Nuclear Medicine Unit, Department of Endocrinology Department of Endocrinology, Oncological Endocrinology and Nuclear Medicine, University Hospital, Kraków, Poland.
Chair and Department of Endocrinology, Jagiellonian University Medical College, Kraków, Poland.
Front Endocrinol (Lausanne). 2021 Nov 30;12:770266. doi: 10.3389/fendo.2021.770266. eCollection 2021.
Neuroendocrine neoplasms are a heterogeneous group of cancers that develop from enterochromaffin cells of the diffuse endocrine system, with an increase in incidents over the last years. Ovarian neuroendocrine tumors (NET) are rare neoplasms, comprising 0.1% of all ovarian neoplasms and less than 5% of all neuroendocrine tumors. They may arise alone (as monodermal, specialized teratoma - ovarian carcinoid) or as a part of other ovarian lesion: cystic mature or immature teratomas. Due to the rarity and limited amount of such cases reported in the literature, there is no consensus on diagnostic and therapeutic procedures in this group of patients.
The group of 10 patients at the age of 19 to 77 years (mean 42.8 ± 17.9), diagnosed with unilateral NET within ovarian teratoma were analyzed. The histopathological type of tumor, progression free survival after surgical treatment and presence of hormonally active syndrome were assessed.
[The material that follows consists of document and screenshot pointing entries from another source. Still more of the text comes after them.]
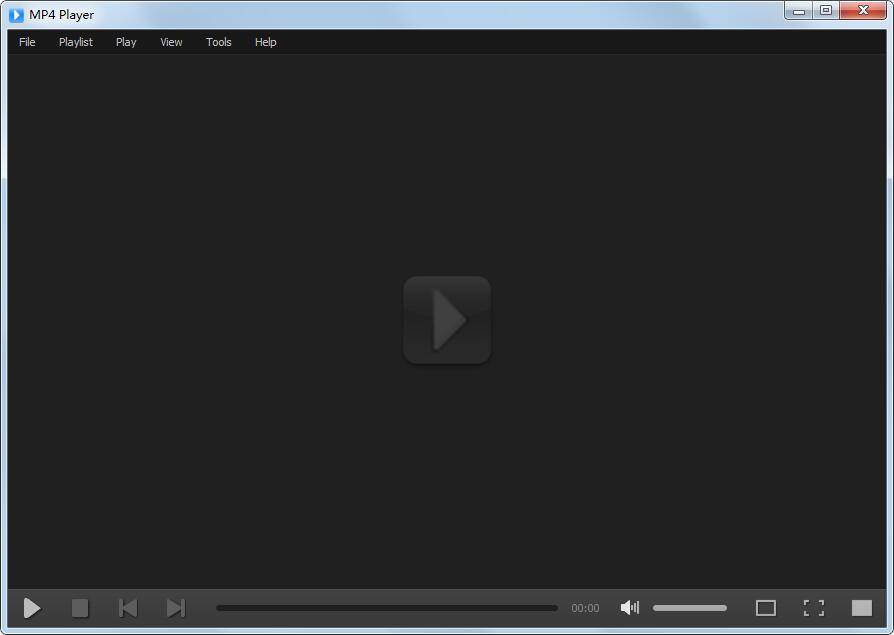Screen dimensions: 894x635
Task: Open the File menu
Action: tap(27, 42)
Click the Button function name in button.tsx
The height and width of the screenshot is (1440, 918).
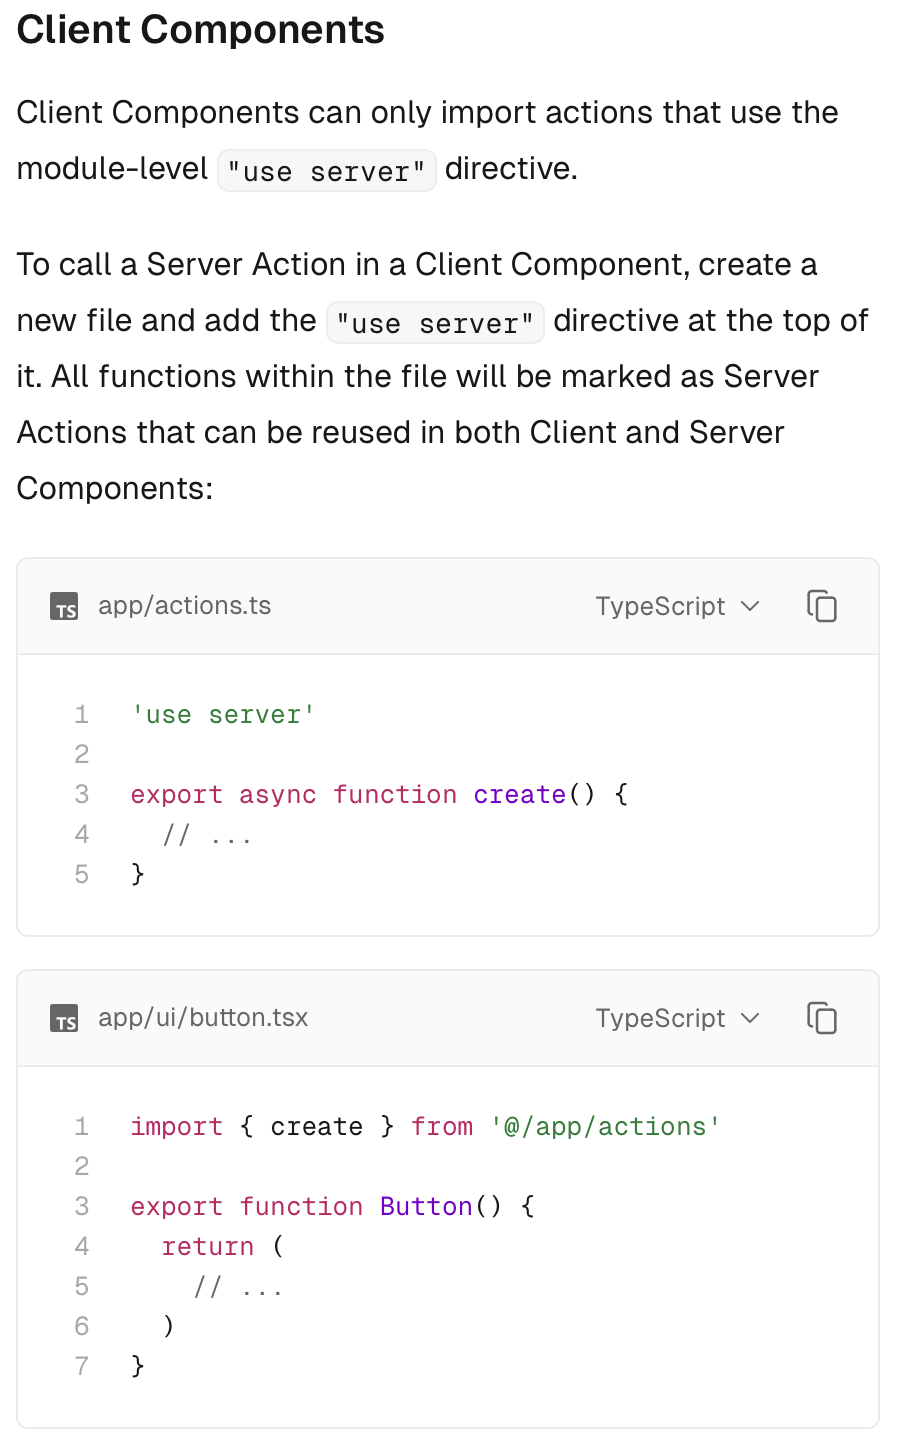425,1207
70% (n=7) of patients was diagnosed with mature cystic teratomas containing NET component and 30% (n=3) with monodermal teratoma (strumal carcinoid). All cases of monodermal teratomas were found in women at premenopausal age. Determined Ki67 ranged from 2% to 9%. Ninety percent of lesions (n=9) stained positive for synaptophysin and chromogranin, while markers: CK20, CK7, TTF-1 and CDX2 were negative in all cases, which ruled out their metastatic nature. None of the patients presented with carcinoid syndrome. All followed-up patients remain progression-free, which confirms surgical intervention being a crucial and sufficient method of treatment.
The prognosis and clinical behavior of NETs associated with ovarian teratomas are good with long progression-free survival.
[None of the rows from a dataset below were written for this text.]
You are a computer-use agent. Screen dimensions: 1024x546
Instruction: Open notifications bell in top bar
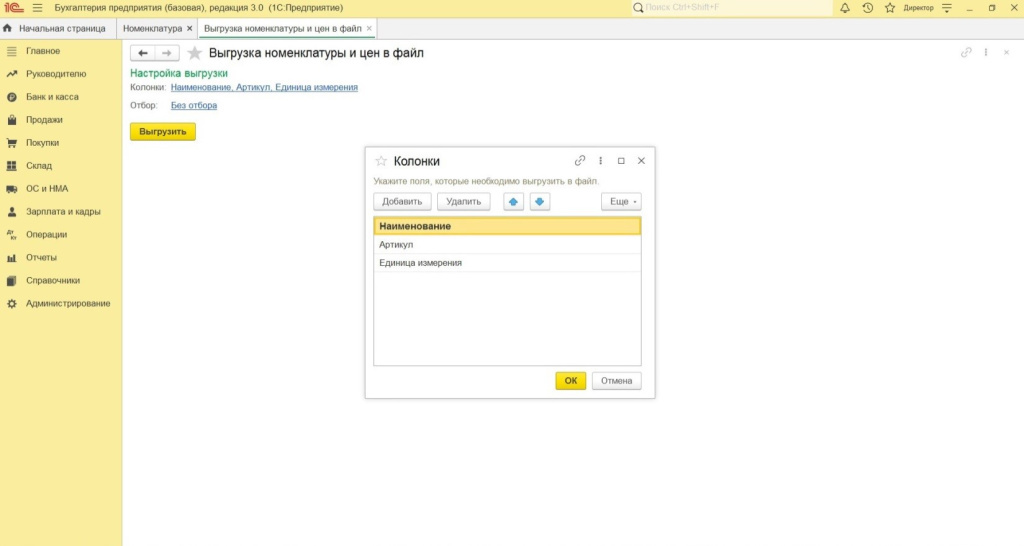845,8
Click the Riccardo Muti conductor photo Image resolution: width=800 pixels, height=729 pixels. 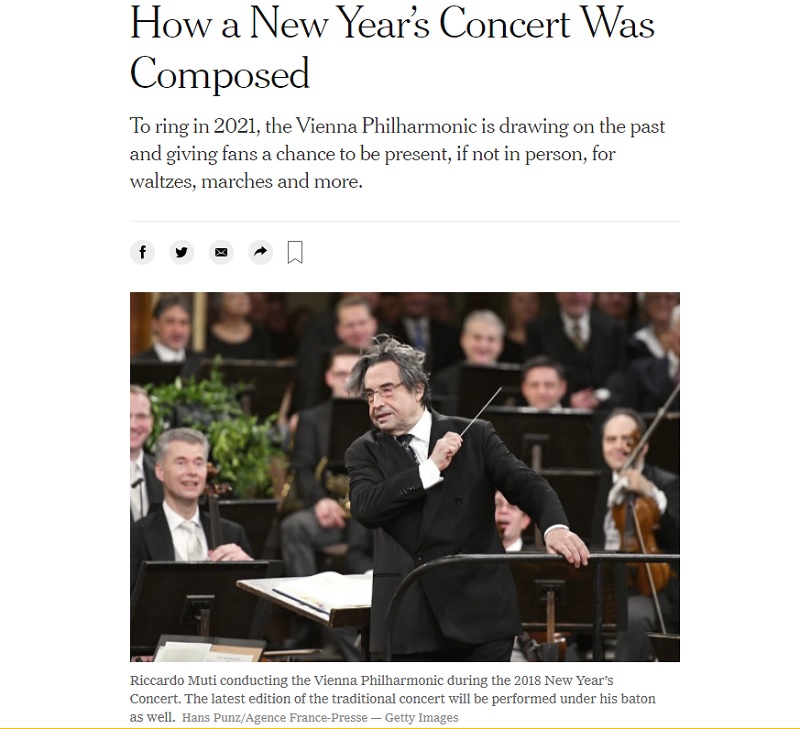point(405,476)
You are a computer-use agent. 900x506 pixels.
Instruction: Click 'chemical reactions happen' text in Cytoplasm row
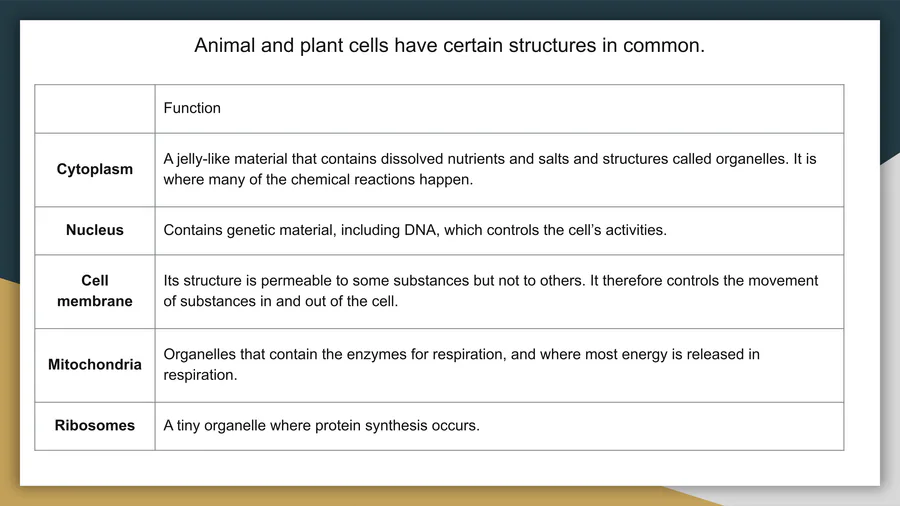382,180
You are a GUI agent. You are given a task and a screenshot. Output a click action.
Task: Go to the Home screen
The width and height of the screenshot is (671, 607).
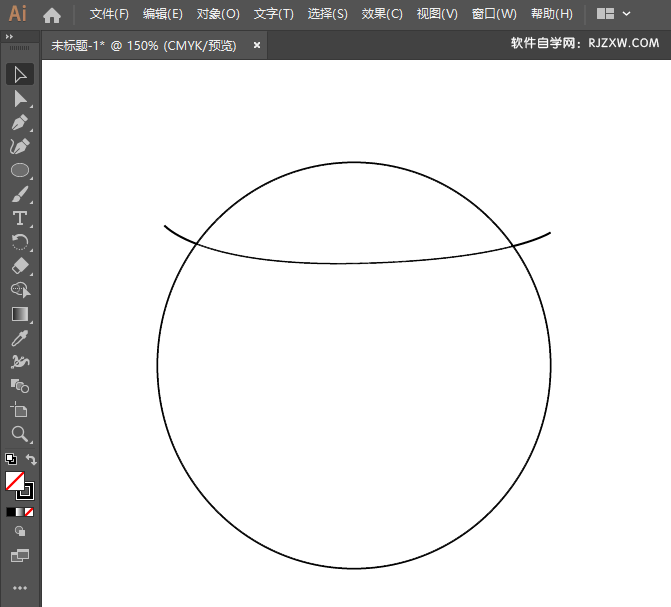(x=52, y=14)
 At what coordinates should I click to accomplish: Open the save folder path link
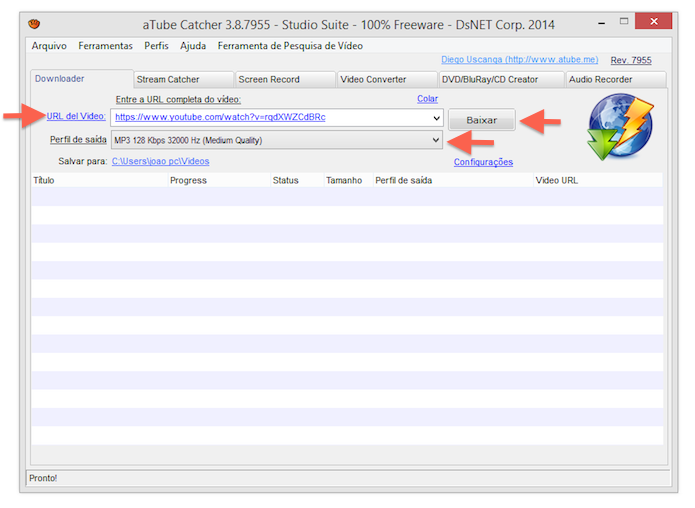coord(160,161)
神经内分泌肿瘤是一组起源于弥散内分泌系统肠嗜铬细胞的异质性癌症,近年来发病率有所增加。卵巢神经内分泌肿瘤(NET)是罕见的肿瘤,占所有卵巢肿瘤的 0.1%,不到所有神经内分泌肿瘤的 5%。它们可以单独发生(作为单胚层、特化的畸胎瘤-卵巢类癌),也可以作为其他卵巢病变的一部分:囊性成熟或未成熟畸胎瘤。由于此类病例在文献中的报道数量有限且罕见,因此对于这组患者,目前尚无诊断和治疗程序的共识。
分析了年龄在 19 至 77 岁之间(平均 42.8 ± 17.9)的 10 例单侧 NET 患者。评估了肿瘤的组织病理学类型、手术后无进展生存期以及是否存在激素活性综合征。
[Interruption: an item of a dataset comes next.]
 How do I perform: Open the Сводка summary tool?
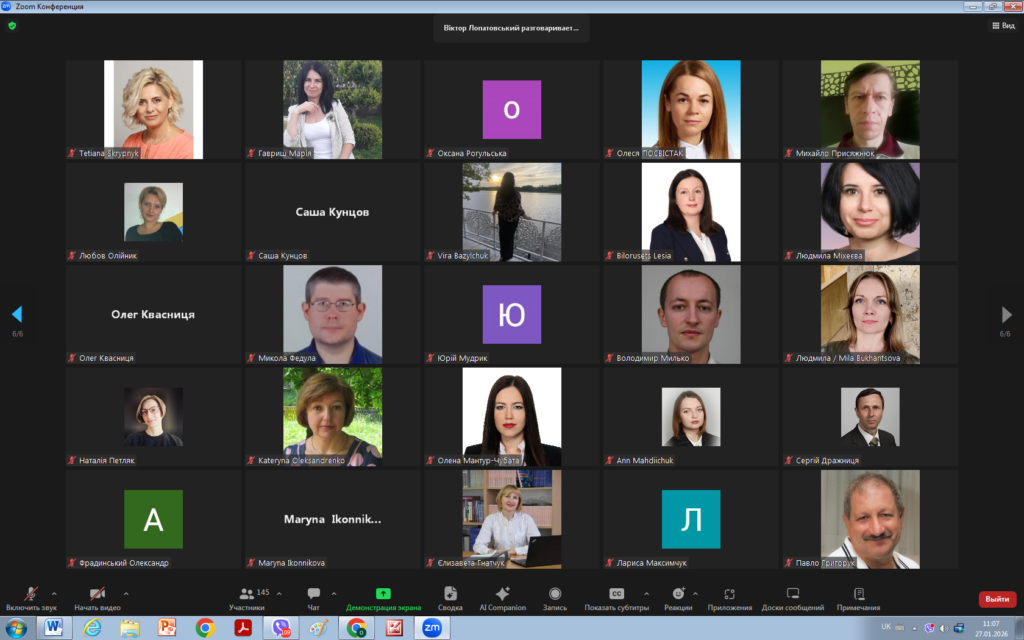coord(450,594)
70%(n=7)的患者被诊断为含有 NET 成分的成熟囊性畸胎瘤,30%(n=3)为单胚层畸胎瘤(Strumal carcinoid)。所有单胚层畸胎瘤均发生在绝经前妇女中。测定的 Ki67 范围为 2%至 9%。90%的病变(n=9)对突触素和嗜铬粒蛋白呈阳性染色,而所有病例的标志物:CK20、CK7、TTF-1 和 CDX2 均为阴性,排除了其转移性。没有患者出现类癌综合征。所有随访患者均无进展,这证实了手术干预是一种关键且充分的治疗方法。
与卵巢畸胎瘤相关的 NET 预后和临床行为良好,无进展生存期长。